Small, thin-walled glossy green peppers are popular as tasty appetizers that are most often pan-fried in a little olive oil and sprinkled with salt. Usually the flavor is bright and a little sweet, but every so often a pepper will appear with a shot of spicy heat. It is said that 1 out of 10 to 20 peppers will be hot. It is this element of surprise that makes eating these peppers so much fun. Easy-to-grow plants have a spreading habit and produce very abundant harvests. 60 days.
The largest of New Mexican varieties, this pepper has pods up to 12 inches long that weigh as much as 4 ounces. Their size makes them a favorite for chiles rellenos. Medium-hot pungency and plants set fruit under hot, dry conditions. 80 days.

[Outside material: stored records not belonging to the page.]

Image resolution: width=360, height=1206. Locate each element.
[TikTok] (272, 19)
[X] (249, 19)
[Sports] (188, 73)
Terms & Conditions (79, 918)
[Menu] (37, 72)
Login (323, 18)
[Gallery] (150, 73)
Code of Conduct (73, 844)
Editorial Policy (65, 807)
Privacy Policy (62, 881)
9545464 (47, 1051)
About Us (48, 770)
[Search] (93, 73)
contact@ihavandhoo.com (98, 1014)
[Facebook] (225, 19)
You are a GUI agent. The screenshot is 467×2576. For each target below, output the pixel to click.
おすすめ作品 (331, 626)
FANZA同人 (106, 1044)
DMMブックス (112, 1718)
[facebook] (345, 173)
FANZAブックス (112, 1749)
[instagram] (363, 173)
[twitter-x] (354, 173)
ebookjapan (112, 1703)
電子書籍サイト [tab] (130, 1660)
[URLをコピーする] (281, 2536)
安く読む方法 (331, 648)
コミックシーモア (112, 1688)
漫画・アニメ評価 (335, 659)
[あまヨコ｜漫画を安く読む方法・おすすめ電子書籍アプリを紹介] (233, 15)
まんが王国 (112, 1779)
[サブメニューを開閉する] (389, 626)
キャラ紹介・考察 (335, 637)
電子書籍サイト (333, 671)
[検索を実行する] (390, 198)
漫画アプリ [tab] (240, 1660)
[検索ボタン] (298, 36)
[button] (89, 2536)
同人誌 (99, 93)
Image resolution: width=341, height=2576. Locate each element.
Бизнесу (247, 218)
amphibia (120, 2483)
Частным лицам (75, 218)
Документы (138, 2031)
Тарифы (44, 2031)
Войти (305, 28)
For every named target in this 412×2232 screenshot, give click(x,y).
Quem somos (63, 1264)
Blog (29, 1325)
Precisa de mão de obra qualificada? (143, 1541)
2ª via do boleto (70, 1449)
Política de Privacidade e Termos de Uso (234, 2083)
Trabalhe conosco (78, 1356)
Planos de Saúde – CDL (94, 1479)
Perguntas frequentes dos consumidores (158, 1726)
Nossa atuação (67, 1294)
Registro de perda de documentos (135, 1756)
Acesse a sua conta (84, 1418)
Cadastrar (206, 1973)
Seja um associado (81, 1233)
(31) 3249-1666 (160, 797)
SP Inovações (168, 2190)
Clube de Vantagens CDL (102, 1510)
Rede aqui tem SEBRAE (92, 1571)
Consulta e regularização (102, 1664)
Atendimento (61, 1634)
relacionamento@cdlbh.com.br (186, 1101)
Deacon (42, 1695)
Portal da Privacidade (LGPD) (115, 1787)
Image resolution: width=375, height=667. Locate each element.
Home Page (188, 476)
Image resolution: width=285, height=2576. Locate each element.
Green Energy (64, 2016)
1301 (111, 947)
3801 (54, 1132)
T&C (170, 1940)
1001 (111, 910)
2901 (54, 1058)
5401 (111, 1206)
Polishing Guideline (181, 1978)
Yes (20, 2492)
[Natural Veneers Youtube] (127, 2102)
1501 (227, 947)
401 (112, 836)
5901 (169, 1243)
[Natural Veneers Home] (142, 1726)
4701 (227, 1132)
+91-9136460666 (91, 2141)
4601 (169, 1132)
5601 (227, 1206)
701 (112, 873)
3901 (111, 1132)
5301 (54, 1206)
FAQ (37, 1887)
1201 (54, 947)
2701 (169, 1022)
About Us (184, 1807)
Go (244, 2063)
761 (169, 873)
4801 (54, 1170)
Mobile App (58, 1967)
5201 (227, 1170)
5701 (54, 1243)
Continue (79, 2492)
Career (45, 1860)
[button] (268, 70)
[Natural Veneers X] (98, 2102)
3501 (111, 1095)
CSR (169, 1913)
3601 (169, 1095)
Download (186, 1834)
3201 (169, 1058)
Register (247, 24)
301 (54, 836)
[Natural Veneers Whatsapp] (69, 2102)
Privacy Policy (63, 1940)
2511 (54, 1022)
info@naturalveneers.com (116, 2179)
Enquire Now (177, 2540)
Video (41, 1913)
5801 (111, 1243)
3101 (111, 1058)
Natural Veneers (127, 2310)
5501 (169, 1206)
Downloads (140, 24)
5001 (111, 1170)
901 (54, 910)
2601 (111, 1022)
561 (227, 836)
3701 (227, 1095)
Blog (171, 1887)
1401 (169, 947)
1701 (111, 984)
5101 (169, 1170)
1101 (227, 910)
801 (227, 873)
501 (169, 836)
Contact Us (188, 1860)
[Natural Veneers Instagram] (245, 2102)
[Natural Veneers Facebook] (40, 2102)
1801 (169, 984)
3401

Profusions of brilliant-red small peppers, 1 inch long and 1½ inches wide, have a shape like patty-pan squash. They offer wonderful fruity taste but only mild to medium heat despite being related to the more fiery habanero. Peppers may be harvested green or left to ripen fully red. 80 to 85 days.
ALL AMERICA SELECTIONS WINNER. The first hybrid pasilla pepper, which is best known for its distinctive nutty and spicy flavor in molé sauce. 7 to 9 inch long peppers start out green then mature to a dark chocolate color. They may be used fresh or dried, adding rich, smoky flavor but very little heat to dishes. 80 days.
Hybrid Hungarian hot wax pepper. Very productive plants bear 8-inch long, very hot banana peppers with medium-thick flesh. They mature from yellow to red and are larger than older, open-pollinated types of Hungarian Wax. Great for pickling. 60 days.
Extremely hot variety is originally from Thailand, and bears thin-fleshed peppers that are used especially in Oriental dishes. Clusters of bright-red peppers ripen on the tops of plants, with individual fruits up to 3 inches long. 90 days.